Some of the Florida House lawmakers, however, weren’t as unyielding. Demand for natural gas to produce electricity is expected to grow by 97% in Florida by 2020, noted Rep. John Mica (R-FL). Twenty-eight of the 34 new generation plants planned for the state over the next decade will be gas-fired, he said. “Where are we going to get the natural gas? You can’t have it both ways,” he told his Florida colleagues.

“I think [Rep.] Mica is right. There’s plenty of gas, and I think we should drill for that gas. I think there’s room for compromise on drilling, but let’s not fight over this pipeline,” said Rep. Dan Miller (R-FL), through whose district Gulfstream will be routed.

With respect to the planned Lease Sale 181 for offshore Florida, “I think we need to open that up to discussion,” he noted, adding that Florida House lawmakers were caught between state Gov. Jeb Bush, an avowed opponent of Florida offshore drilling, and President Bush.

Rep. Young said the entire debate over whether or not to include Callahan’s anti-Gulfstream measure in the legislation was really “about nothing,” given that the Federal Energy Regulatory Commission already has certificated the pipeline and it has received its permits. In fact, Gulfstream plans to begin laying pipe in the Gulf this weekend.

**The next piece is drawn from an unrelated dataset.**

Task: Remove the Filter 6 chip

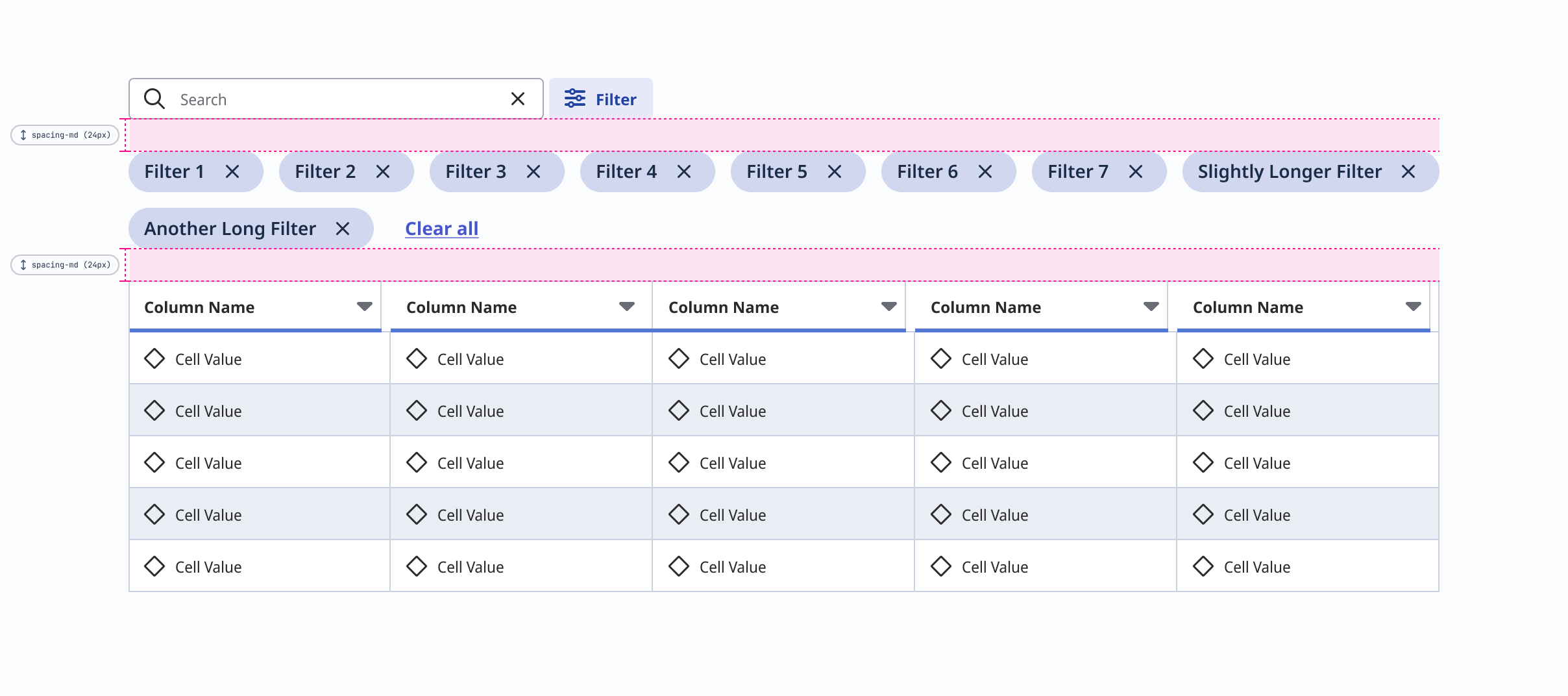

Specifically, the Callahan amendment bars FERC from using any funds allocated under the legislation “or any other act” to “complete the remaining reviews and issue further authorizations to proceed” with the construction of the Gulfstream project. FERC issued a certificate for the $1.7 billion Gulfstream pipeline project in February. The pipeline has a targeted in-service date of June 1, 2002, and would offer Florida customers pipeline-on-pipeline competition for the first time. The market has long been dominated by a single pipeline, Florida Gas Transmission. When completed, the Gulfstream pipeline will run from Mobile Bay, AL, under the Gulf of Mexico and come ashore on the west coast of Florida near Tampa, where it will supply 1.13 Bcf/d of natural gas to an ever-expanding power generation market in the state.